REMISSION OF SIN BY THE GIFTS OF GRACE
Sins arise when actions deflect from the right course leading to the end. Since man is conducted to his end not only by natural aids, but by the aids of grace, the sins men commit must be counteracted not by natural aids alone, but also by the helps which grace confers. Contraries exclude each other; therefore, as the aids of grace are taken from man by sin, so sins are forgiven by the gifts of grace. Otherwise man's malice in committing sin would be more powerful in banishing divine grace than the divine goodness is in expelling sin by the gifts of grace.
Furthermore, God's providence over things is in harmony with their mode of being. Changeable things are so constituted that contraries can succeed each other in them; examples are generation and corruption in corporeal matter, and white and black in a colored object. Man is changeable in will as long as he lives his earthly life. Hence man receives from God the gifts of grace in such a way that he is able to forfeit them by sin; and the sins man commits are such that they can be remitted by the gifts of grace.

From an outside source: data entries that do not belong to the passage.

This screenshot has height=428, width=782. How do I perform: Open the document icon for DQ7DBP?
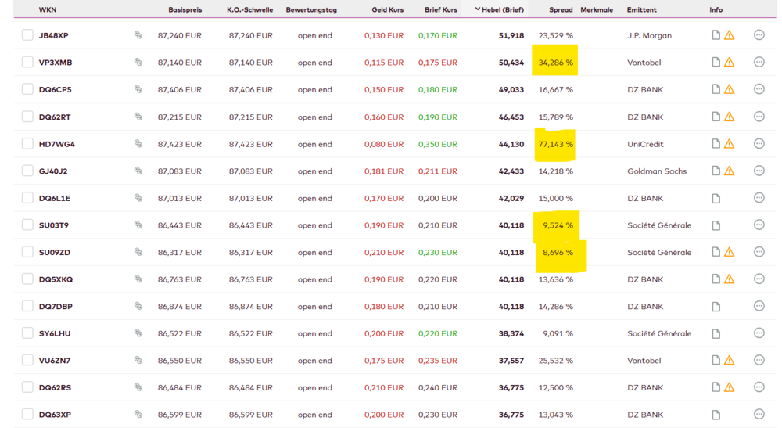coord(716,307)
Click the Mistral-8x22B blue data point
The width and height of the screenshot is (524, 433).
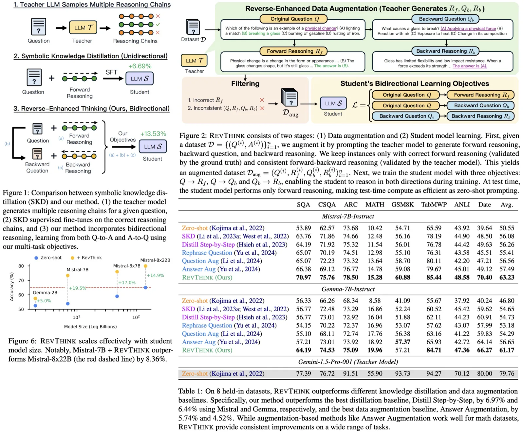click(145, 287)
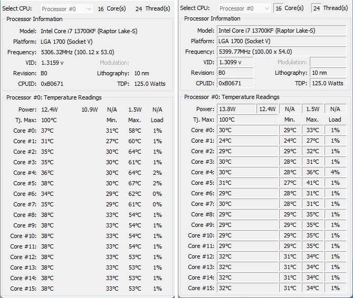Click left Core #5 max 67°C value
The height and width of the screenshot is (298, 353).
[135, 183]
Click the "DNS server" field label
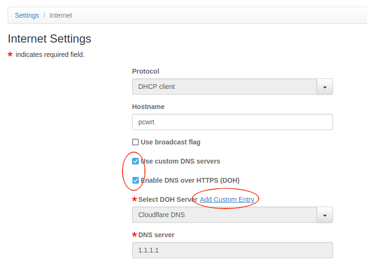Screen dimensions: 367x264 pos(156,235)
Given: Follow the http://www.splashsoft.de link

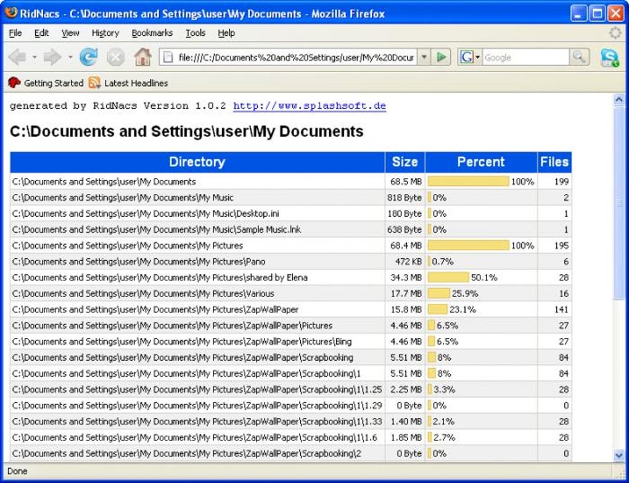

Besides, in supernatural acts, possible and impossible are regarded from the standpoint of divine power, not from the standpoint of natural power. The fact that a blind man can be made to see or that a dead man can rise, is owing not to natural power but to divine power. But the gifts of grace are supernatural. Therefore a person's capacity to receive them depends on divine power. To say that, once a person has sinned, he cannot receive the gifts of grace, is derogatory to the power of God. Of course, grace cannot co-exist with sin; for by grace man is rightly ordered to his end, from which he is turned away by sin. But the contention that sin is irremissible, impugns the power of God.